I would like every entry below written out exactly.

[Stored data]
-- Opening Marker --

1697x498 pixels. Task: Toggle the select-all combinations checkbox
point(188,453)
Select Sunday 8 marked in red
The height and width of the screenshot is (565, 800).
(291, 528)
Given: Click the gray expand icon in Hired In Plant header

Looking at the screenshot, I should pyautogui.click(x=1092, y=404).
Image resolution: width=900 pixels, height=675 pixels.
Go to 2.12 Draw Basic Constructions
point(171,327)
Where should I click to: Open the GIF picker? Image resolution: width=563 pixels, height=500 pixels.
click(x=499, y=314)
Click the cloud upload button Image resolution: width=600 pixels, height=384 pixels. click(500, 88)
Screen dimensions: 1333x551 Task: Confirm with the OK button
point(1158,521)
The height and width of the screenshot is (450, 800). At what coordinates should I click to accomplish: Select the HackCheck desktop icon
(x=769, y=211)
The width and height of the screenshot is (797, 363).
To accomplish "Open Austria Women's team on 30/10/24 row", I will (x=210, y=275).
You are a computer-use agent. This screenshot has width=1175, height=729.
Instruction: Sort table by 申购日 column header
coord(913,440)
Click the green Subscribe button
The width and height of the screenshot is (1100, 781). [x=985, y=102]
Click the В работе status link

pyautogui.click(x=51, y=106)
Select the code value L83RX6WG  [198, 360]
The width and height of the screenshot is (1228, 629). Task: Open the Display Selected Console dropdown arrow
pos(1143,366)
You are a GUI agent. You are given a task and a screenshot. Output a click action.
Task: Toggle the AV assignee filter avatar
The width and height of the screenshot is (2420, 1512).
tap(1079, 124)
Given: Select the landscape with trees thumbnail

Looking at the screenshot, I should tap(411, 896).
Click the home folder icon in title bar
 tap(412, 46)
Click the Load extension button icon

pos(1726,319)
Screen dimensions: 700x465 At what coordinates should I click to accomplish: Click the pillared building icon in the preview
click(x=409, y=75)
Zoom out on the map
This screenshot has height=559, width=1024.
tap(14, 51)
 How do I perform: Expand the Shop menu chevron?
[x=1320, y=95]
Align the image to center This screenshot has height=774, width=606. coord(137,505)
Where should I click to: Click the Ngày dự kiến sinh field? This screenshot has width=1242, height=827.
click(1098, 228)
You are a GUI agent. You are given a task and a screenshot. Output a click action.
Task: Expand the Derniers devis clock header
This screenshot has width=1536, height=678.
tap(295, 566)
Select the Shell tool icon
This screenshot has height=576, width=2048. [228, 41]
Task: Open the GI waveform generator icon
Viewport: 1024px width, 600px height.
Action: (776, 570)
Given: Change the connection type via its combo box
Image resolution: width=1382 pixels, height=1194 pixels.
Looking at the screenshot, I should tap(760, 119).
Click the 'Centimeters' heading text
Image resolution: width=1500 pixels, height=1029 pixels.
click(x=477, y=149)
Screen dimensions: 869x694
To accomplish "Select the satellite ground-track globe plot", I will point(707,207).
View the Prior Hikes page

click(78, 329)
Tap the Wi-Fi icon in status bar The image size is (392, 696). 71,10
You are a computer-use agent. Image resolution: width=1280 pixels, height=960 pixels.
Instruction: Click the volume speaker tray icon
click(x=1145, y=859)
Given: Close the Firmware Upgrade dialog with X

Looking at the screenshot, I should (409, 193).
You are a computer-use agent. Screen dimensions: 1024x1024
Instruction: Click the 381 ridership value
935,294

-- Closing Marker --

Reply to the exercise:
1697x498 pixels. Task: Toggle the select-all combinations checkbox
point(188,453)
Select Sunday 8 marked in red
The height and width of the screenshot is (565, 800).
(291, 528)
Given: Click the gray expand icon in Hired In Plant header

Looking at the screenshot, I should pyautogui.click(x=1092, y=404).
Image resolution: width=900 pixels, height=675 pixels.
Go to 2.12 Draw Basic Constructions
point(171,327)
Where should I click to: Open the GIF picker? Image resolution: width=563 pixels, height=500 pixels.
click(x=499, y=314)
Click the cloud upload button Image resolution: width=600 pixels, height=384 pixels. click(500, 88)
Screen dimensions: 1333x551 Task: Confirm with the OK button
point(1158,521)
The height and width of the screenshot is (450, 800). At what coordinates should I click to accomplish: Select the HackCheck desktop icon
(x=769, y=211)
The width and height of the screenshot is (797, 363).
To accomplish "Open Austria Women's team on 30/10/24 row", I will (x=210, y=275).
You are a computer-use agent. This screenshot has width=1175, height=729.
Instruction: Sort table by 申购日 column header
coord(913,440)
Click the green Subscribe button
The width and height of the screenshot is (1100, 781). [x=985, y=102]
Click the В работе status link

pyautogui.click(x=51, y=106)
Select the code value L83RX6WG  [198, 360]
The width and height of the screenshot is (1228, 629). Task: Open the Display Selected Console dropdown arrow
pos(1143,366)
You are a GUI agent. You are given a task and a screenshot. Output a click action.
Task: Toggle the AV assignee filter avatar
The width and height of the screenshot is (2420, 1512).
tap(1079, 124)
Given: Select the landscape with trees thumbnail

Looking at the screenshot, I should tap(411, 896).
Click the home folder icon in title bar
 tap(412, 46)
Click the Load extension button icon

pos(1726,319)
Screen dimensions: 700x465 At what coordinates should I click to accomplish: Click the pillared building icon in the preview
click(x=409, y=75)
Zoom out on the map
This screenshot has height=559, width=1024.
tap(14, 51)
 How do I perform: Expand the Shop menu chevron?
[x=1320, y=95]
Align the image to center This screenshot has height=774, width=606. coord(137,505)
Where should I click to: Click the Ngày dự kiến sinh field? This screenshot has width=1242, height=827.
click(1098, 228)
You are a GUI agent. You are given a task and a screenshot. Output a click action.
Task: Expand the Derniers devis clock header
This screenshot has width=1536, height=678.
tap(295, 566)
Select the Shell tool icon
This screenshot has height=576, width=2048. [228, 41]
Task: Open the GI waveform generator icon
Viewport: 1024px width, 600px height.
Action: (776, 570)
Given: Change the connection type via its combo box
Image resolution: width=1382 pixels, height=1194 pixels.
Looking at the screenshot, I should tap(760, 119).
Click the 'Centimeters' heading text
Image resolution: width=1500 pixels, height=1029 pixels.
click(x=477, y=149)
Screen dimensions: 869x694
To accomplish "Select the satellite ground-track globe plot", I will point(707,207).
View the Prior Hikes page

click(78, 329)
Tap the Wi-Fi icon in status bar The image size is (392, 696). 71,10
You are a computer-use agent. Image resolution: width=1280 pixels, height=960 pixels.
Instruction: Click the volume speaker tray icon
click(x=1145, y=859)
Given: Close the Firmware Upgrade dialog with X

Looking at the screenshot, I should (409, 193).
You are a computer-use agent. Screen dimensions: 1024x1024
Instruction: Click the 381 ridership value
935,294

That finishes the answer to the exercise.